[Provided data]
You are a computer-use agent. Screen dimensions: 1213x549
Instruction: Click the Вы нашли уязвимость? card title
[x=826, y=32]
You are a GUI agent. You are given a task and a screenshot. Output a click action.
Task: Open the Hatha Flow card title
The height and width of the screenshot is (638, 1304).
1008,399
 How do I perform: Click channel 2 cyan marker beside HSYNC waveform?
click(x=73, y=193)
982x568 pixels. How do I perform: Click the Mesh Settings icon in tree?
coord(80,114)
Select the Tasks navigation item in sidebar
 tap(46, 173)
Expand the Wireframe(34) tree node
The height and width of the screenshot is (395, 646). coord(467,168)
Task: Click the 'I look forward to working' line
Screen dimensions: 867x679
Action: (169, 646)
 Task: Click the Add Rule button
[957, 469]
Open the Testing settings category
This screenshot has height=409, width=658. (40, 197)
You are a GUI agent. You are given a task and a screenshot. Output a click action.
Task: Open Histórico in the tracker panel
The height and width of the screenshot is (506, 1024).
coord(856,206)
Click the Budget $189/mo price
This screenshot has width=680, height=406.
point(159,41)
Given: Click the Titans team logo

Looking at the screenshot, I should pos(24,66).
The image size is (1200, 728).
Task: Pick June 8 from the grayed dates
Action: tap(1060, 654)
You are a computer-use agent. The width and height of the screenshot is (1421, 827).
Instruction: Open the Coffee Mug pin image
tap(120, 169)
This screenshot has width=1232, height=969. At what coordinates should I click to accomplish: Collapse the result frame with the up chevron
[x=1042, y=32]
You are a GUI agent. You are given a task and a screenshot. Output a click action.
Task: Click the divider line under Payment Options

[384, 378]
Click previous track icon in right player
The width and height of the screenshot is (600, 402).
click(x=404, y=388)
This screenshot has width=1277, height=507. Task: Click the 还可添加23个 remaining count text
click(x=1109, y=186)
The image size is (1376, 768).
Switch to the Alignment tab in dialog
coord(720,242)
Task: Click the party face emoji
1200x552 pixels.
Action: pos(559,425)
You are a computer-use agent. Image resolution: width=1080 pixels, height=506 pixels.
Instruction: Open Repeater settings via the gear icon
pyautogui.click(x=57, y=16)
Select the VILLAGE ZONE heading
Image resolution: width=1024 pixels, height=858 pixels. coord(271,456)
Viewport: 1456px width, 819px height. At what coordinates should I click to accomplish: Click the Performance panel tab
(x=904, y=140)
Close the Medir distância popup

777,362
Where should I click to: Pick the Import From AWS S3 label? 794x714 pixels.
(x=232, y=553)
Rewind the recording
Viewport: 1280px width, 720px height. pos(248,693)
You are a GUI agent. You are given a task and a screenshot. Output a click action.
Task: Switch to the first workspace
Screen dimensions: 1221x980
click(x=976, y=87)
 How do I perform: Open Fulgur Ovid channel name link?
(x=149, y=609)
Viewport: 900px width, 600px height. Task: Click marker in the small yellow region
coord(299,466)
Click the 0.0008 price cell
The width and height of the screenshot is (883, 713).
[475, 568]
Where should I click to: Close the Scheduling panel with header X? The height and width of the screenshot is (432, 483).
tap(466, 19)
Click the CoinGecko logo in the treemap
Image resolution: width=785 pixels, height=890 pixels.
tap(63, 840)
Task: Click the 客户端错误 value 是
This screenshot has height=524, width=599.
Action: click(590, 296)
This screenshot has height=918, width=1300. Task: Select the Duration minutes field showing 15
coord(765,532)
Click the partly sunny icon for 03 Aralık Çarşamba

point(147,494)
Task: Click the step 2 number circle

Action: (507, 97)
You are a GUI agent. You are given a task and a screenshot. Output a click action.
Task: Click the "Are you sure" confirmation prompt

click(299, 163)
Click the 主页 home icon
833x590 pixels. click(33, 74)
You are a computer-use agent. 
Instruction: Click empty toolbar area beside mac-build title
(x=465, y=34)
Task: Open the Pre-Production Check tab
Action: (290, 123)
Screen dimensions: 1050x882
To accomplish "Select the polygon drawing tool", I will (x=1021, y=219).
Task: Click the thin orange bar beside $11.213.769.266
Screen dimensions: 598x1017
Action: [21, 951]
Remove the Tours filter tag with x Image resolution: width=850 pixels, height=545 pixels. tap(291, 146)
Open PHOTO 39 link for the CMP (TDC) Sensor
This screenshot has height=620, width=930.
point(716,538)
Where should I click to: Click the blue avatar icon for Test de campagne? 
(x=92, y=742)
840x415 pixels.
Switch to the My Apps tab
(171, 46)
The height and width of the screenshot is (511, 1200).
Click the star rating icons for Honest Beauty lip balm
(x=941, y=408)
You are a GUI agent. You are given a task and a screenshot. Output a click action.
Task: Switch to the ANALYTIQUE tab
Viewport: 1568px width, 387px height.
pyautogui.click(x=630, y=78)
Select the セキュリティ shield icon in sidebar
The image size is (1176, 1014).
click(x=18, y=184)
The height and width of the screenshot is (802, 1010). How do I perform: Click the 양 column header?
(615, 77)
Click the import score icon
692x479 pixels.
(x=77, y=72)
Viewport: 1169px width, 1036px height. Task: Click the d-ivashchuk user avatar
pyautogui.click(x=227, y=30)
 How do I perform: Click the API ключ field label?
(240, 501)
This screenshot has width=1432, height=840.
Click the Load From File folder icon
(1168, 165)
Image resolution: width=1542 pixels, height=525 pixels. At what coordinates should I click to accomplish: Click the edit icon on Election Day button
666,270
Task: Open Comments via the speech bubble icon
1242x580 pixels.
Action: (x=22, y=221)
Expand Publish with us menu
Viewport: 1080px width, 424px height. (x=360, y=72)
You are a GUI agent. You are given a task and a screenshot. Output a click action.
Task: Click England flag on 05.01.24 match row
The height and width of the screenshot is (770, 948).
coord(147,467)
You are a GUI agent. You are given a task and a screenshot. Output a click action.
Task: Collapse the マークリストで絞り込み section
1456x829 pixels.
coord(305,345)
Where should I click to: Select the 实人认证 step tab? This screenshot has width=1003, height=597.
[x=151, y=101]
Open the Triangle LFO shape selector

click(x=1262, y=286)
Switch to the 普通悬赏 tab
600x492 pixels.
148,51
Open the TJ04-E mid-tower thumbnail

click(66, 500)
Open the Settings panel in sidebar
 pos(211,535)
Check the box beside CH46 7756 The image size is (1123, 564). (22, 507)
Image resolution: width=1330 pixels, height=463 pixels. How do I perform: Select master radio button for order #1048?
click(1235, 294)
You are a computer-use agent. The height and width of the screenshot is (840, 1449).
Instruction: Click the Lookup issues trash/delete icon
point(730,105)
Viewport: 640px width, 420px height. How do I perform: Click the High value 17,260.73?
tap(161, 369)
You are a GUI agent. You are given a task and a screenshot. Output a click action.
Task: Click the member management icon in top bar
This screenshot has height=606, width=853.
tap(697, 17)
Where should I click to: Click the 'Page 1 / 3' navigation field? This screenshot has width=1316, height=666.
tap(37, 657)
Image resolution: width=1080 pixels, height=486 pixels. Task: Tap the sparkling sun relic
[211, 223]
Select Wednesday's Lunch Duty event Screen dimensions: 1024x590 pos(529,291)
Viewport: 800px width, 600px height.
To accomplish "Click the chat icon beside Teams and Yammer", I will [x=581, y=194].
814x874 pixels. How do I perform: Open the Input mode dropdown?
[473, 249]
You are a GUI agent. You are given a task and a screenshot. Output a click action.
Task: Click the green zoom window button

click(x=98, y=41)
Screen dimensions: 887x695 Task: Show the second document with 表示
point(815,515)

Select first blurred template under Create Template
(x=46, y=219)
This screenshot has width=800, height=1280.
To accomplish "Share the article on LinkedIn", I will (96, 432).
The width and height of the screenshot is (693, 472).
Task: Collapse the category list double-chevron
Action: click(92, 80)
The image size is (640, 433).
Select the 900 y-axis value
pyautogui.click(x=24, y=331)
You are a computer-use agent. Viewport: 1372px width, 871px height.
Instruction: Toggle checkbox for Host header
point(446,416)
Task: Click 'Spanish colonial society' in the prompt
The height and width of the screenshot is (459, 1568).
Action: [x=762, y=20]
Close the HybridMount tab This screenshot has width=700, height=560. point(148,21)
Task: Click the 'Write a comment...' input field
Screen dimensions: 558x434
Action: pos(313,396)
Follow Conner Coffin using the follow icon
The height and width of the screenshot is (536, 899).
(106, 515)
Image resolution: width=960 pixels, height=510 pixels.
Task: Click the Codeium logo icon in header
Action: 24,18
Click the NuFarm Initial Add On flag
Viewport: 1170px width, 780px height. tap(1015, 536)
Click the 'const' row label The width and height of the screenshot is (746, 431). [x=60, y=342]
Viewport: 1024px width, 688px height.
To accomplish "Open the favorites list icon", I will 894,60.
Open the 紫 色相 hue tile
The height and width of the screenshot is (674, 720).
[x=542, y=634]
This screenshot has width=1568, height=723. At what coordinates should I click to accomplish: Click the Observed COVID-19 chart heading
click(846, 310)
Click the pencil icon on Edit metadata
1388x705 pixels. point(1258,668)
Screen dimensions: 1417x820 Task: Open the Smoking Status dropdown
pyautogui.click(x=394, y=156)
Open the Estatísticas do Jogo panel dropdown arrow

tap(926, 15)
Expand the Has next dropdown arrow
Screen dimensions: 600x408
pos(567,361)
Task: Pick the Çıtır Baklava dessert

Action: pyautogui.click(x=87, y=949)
[/Provided data]
### Work request
Output exactly the lines of the material above from the one containing "You are a computer-use agent. Viewport: 1372px" up to and including the one containing "Task: Click the 'Write".

### Task output
You are a computer-use agent. Viewport: 1372px width, 871px height.
Instruction: Toggle checkbox for Host header
point(446,416)
Task: Click 'Spanish colonial society' in the prompt
The height and width of the screenshot is (459, 1568).
Action: [x=762, y=20]
Close the HybridMount tab This screenshot has width=700, height=560. point(148,21)
Task: Click the 'Write a comment...' input field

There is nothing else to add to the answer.